Suprema Corte dos EUA Analisa Ordem de Trump sobre Cidadania por Nascimento
A Suprema Corte dos Estados Unidos revisita a constitucionalidade da cidadania automática para filhos de imigrantes sem status legal permanente. A análise se baseia em uma ordem executiva de Donald Trump, assinada em janeiro de 2025, que visa encerrar essa prática, consolidada desde 1898.
Debate sobre a 14ª Emenda e Cidadania Automática
A Suprema Corte dos Estados Unidos começou a analisar nesta quarta-feira (1º) a legalidade de uma ordem executiva emitida pelo presidente Donald Trump que busca extinguir a cidadania automática para filhos de imigrantes sem status legal permanente. A medida, assinada em janeiro de 2025, desafia o direito garantido pela 14ª Emenda da Constituição, em vigor há mais de um século, que estabelece a cidadania para toda pessoa nascida em solo americano, com exceções restritas a filhos de diplomatas estrangeiros.

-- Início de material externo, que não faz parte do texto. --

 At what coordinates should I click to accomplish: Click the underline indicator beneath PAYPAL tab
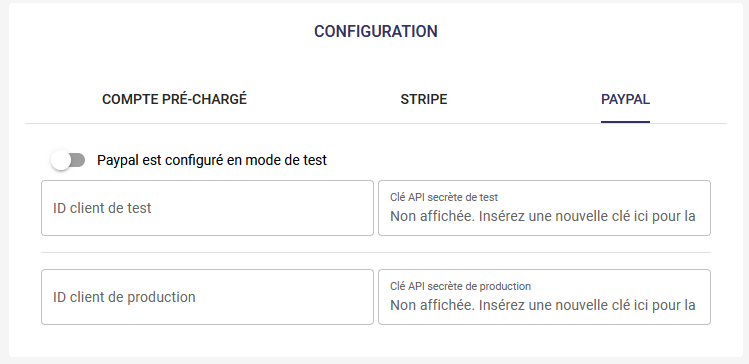[625, 122]
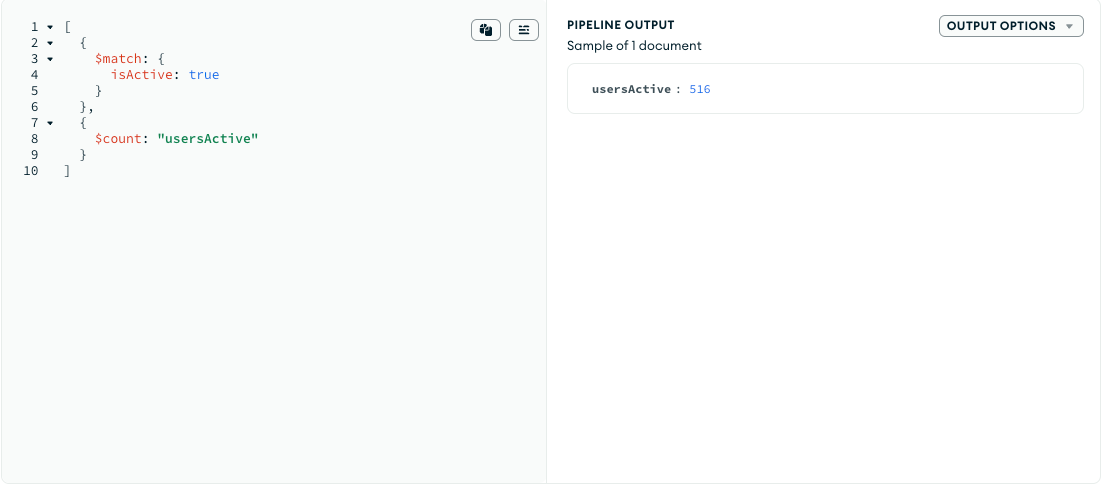Click the true value on line 4

[204, 75]
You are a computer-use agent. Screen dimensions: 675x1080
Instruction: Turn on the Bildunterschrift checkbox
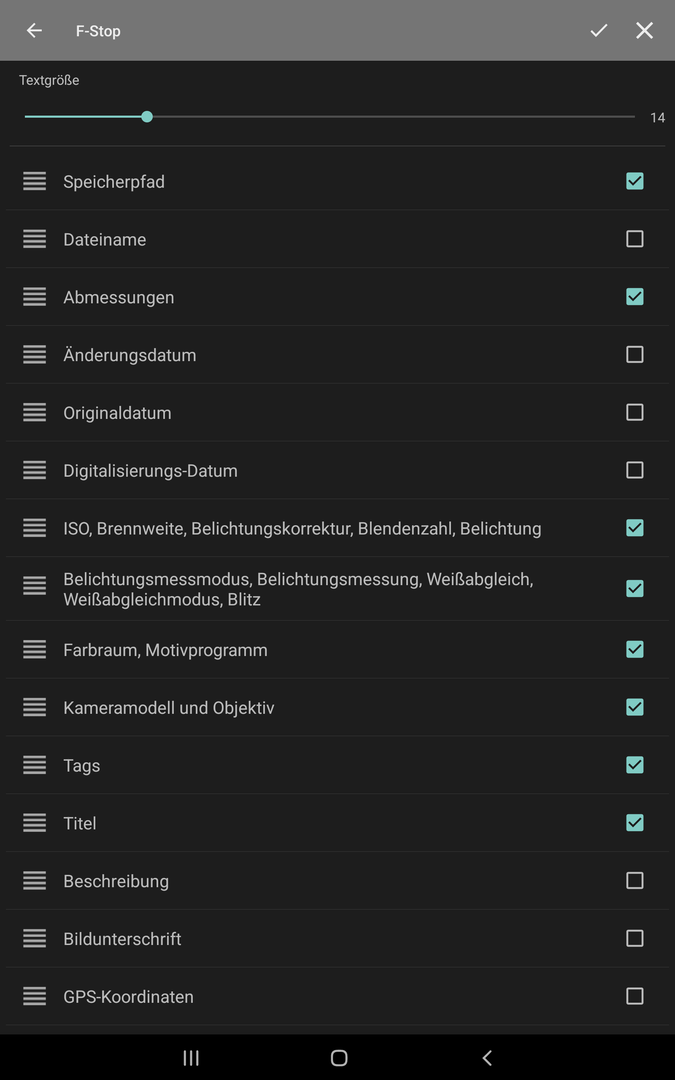click(x=634, y=939)
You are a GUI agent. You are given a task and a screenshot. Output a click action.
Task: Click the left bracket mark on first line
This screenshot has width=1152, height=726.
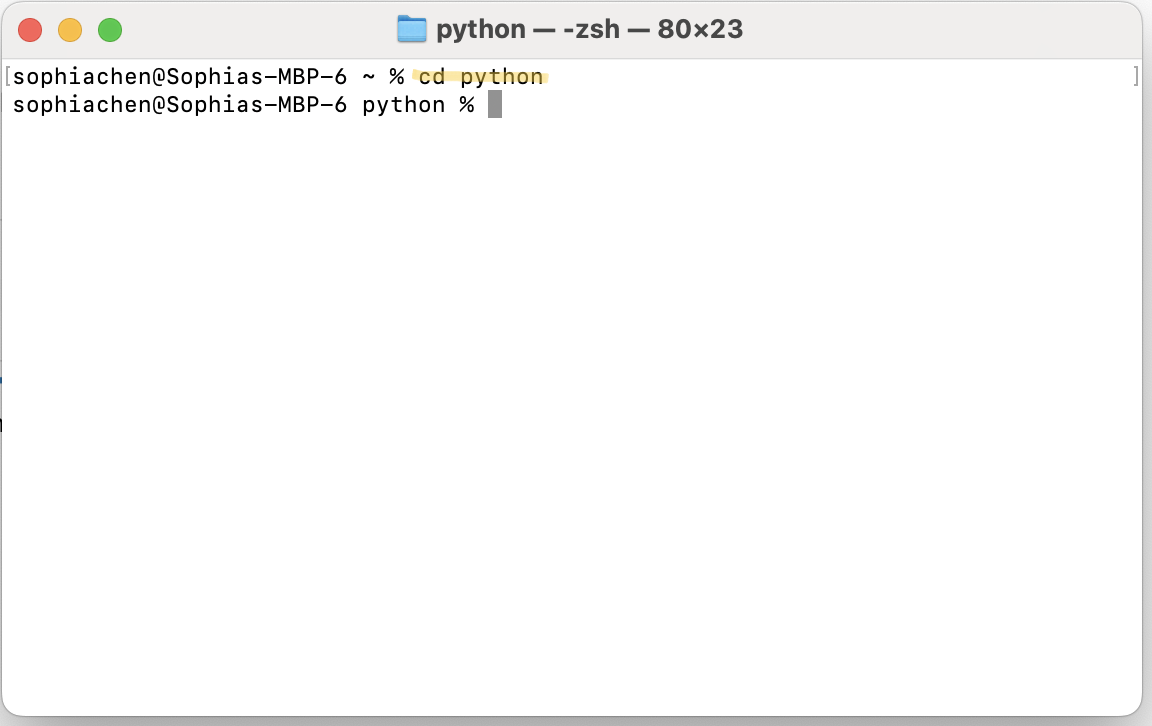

Precedente Histórico e Tensão Atual
O entendimento da cidadania por nascimento foi consolidado em 1898, em um caso que determinou que a Constituição confere cidadania a pessoas nascidas nos EUA, independentemente do status de seus pais estrangeiros. O governo Trump baseia sua ação em 'argumentos e razões falsas', segundo o texto, com o objetivo de reverter esse princípio histórico. Norman Wong, bisneto de Wong Kim Ark, figura central no caso de 1898, expressou preocupação com a ameaça a esse direito fundamental.